Any series $u'_n$ such that
\begin{equation}
u_n = u'_n - \left\| \frac{u'_n}{\lambda} \right\| \lambda,
\end{equation}
will be called an \textit{unreduced displacements sequence} (of $r_{n}$).
\newtheorem{theo}{Theorem}
\begin{theo}
\label{theo:sumOfDis}
Let $r_{n}=\alpha_n+\beta_n$ be a sum of two real series.
%\begin{align}
%r_{n} = \alpha_{n} + \beta _{n}. \label{eq:rnDef}
%\end{align}
%
If $d_{n}$ is a displacements sequence of $\alpha _{n}$ induced by
a reference lattice,
%\begin{align}
%d_{n} &= \alpha _{n} - \left\| \frac{\alpha _{n}}{\lambda} \right\| \lambda ,
%\label{eq:dn}
%\end{align}
then
\begin{align}
u'_{n} &= d_{n} + \beta _{n} \label{eq:sumOfDis}
\end{align}
is an unreduced displacements sequence of $r_{n}$ induced by the same lattice.
\begin{proof}
Let $\lambda$ be the period of the reference lattice. We have to show that
\begin{align}
u_{n} = r_{n} - \left\| \frac{r_{n}}{\lambda} \right\| \lambda = u'_n - \left\| \frac{u'_n}{\lambda} \right\| \lambda \label{eq:toPr1}.
\end{align}
Note that for any real number $x,y$,
$\left \| x - \left\| y \: \right\| \right \|
= \left\| x \right\| - \left\| y \right\|$, since $\left\| y
\right\|$ is an integer. We can write the right hand side of
(\ref{eq:toPr1}) as
\begin{equation}
\beta_{n} + \alpha_{n} - \left\| \frac{\alpha _{n}}{\lambda}
\right\| \lambda - \left\| \frac{\beta_{n} + \alpha_{n} - \left\| \alpha _{n} /
\lambda \right\| \lambda}{\lambda} \right\| \lambda %\\
= r_{n} - \left\| \frac{r_{n}}{\lambda} \right\| \lambda,
\end{equation}
which is the left hand side.
\end{proof}
\end{theo}
The quantity $P(u)$ may be viewed as a probability distribution for an
{\em average unit cell}. The structure factor for the scattering vector
$k$ is just the first Fourier mode of this distribution.
Unfortunately, for each scattering vector we get, in principle, a different
average unit cell and a different distribution. However, the
structure factor for $mk, \: m \in \mathbb{Z}$ can be computed from the
reference lattice for $k$; it is the $m$-th Fourier mode of the
distribution $P(u)$. Thus, a single average unit cell is sufficient to analyze
structures whose scattering occurs at multiples of a fixed scattering vector $k_0$.
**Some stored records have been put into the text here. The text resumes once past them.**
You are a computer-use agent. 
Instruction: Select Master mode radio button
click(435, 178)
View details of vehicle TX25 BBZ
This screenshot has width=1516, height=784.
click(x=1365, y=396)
This situation includes, but is not limited to, the case where the
original point pattern was periodic with period $2 \pi / k_0$.
For modulated structures (including quasicrystals), there are usually two periods,
$a$ and $b$, which may be incommensurate. Using two reference
lattices, the first one having periodicity $a$ and the second having
periodicity $b$, the structure factor for the sum of two scattering
vectors $k_{0} \equiv 2 \pi/ a$ and $q_{0} \equiv 2 \pi/ b$ can be
expressed by:
\begin{align}
F(k_{0} + q_{0}) &= \lim_{N \to \infty} \frac{1}{N} \sum_{n=1}^{N} \exp(i(k_{0} + q_{0})x_{n}) %\nonumber \\
= \lim_{N \to \infty} \frac{1}{N} \sum _{n=1} ^{N} \exp(i(k_{0} u_{n} + q_{0} v_{n})) \nonumber \\
&= \int _{-a/2} ^{a/2} \int _{-b/2} ^{b/2} P(u,v) \exp(i(k_{0} u +
q_{0} v)) \textrm{d}u \textrm{d}v, \label{eq:2pFac}
\end{align}
where $u$ and $v$ are the shortest distances of the atomic position
from the appropriate points of two reference lattices and $P(u,v)$ is
the corresponding probability distribution, which thus describes a
{\em two dimensional} average unit cell. Likewise, the structure factor
for a linear combination $nk_{0} + mq_{0}, \:n,\:m \in \mathbb{Z}$ is given
by the $(n,m)$ Fourier mode of $P(u,v)$. This means that the
average unit cell, calculated for the wave vectors of the main
structure and its modulation, can be used to calculate the peak
intensities of any of the main reflections and its satellites of
arbitrary order. Using (\ref{eq:2pFac}) and its generalization,
it is possible to calculate
the intensities of all peaks observed in the diffraction patterns.
\section{1D Analysis of the Modified Fibonacci Chain}
\label{sec:MFCh1D}
Let $a=\frac{\tau + 2}{\tau + 1}$, the average spacing between atoms in a
modified Fibonacci chain, and let $b = \tau a$.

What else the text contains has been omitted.